▶ **The problem**: Beginning with the first line, retype exactly the records below up to and including the line with "Tick the Disable"; pictures do not belong in the copy.

Screenshot grounding data
★ ★ ★ ★ ★
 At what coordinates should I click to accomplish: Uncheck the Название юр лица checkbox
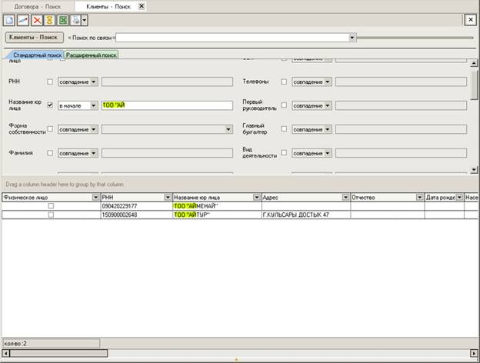(51, 105)
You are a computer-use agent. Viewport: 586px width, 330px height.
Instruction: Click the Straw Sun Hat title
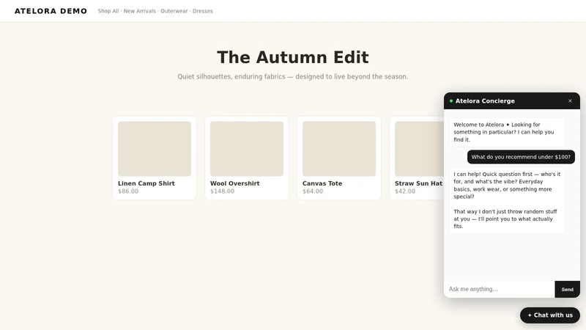[x=418, y=183]
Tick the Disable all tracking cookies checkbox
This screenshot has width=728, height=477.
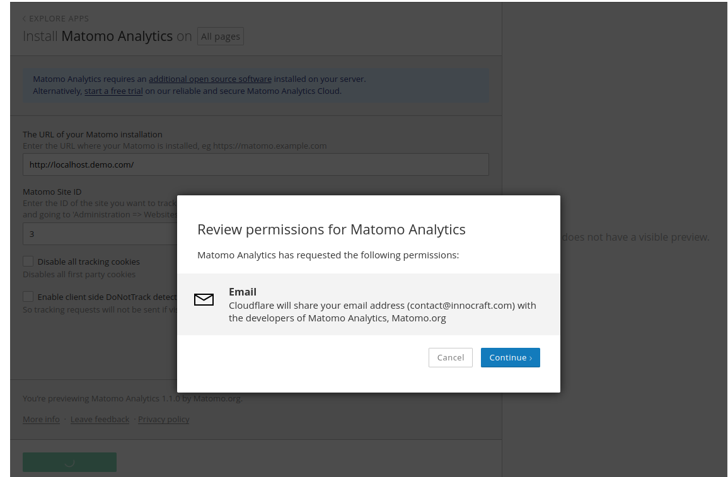click(28, 261)
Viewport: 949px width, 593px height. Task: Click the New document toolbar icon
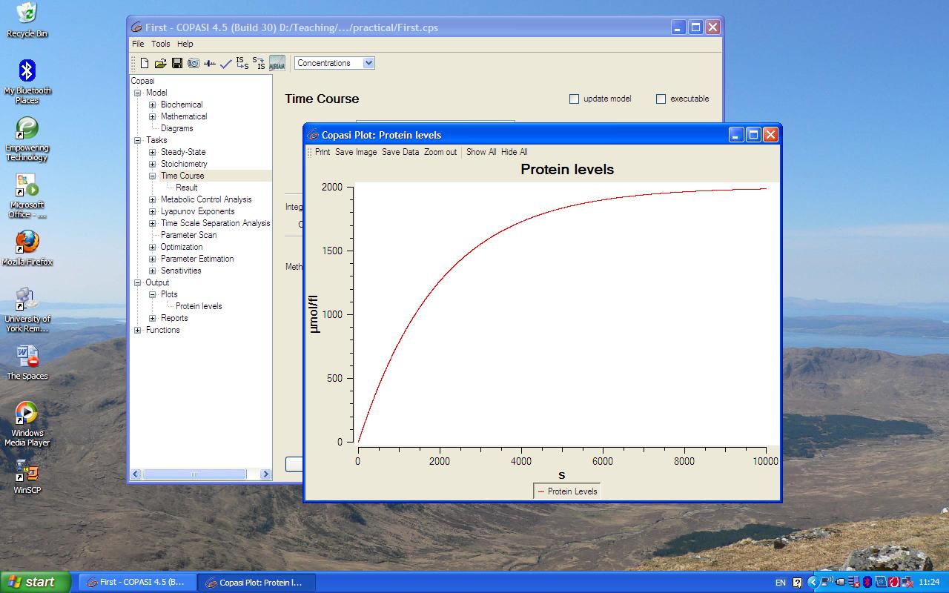coord(145,64)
★ ★ ★ ★ ★
▶ **Expected answer**:
 At what coordinates should I click to accomplish: Uncheck the Название юр лица checkbox
(51, 105)
You are a computer-use agent. Viewport: 586px width, 330px height.
Instruction: Click the Straw Sun Hat title
[x=418, y=183]
Tick the Disable all tracking cookies checkbox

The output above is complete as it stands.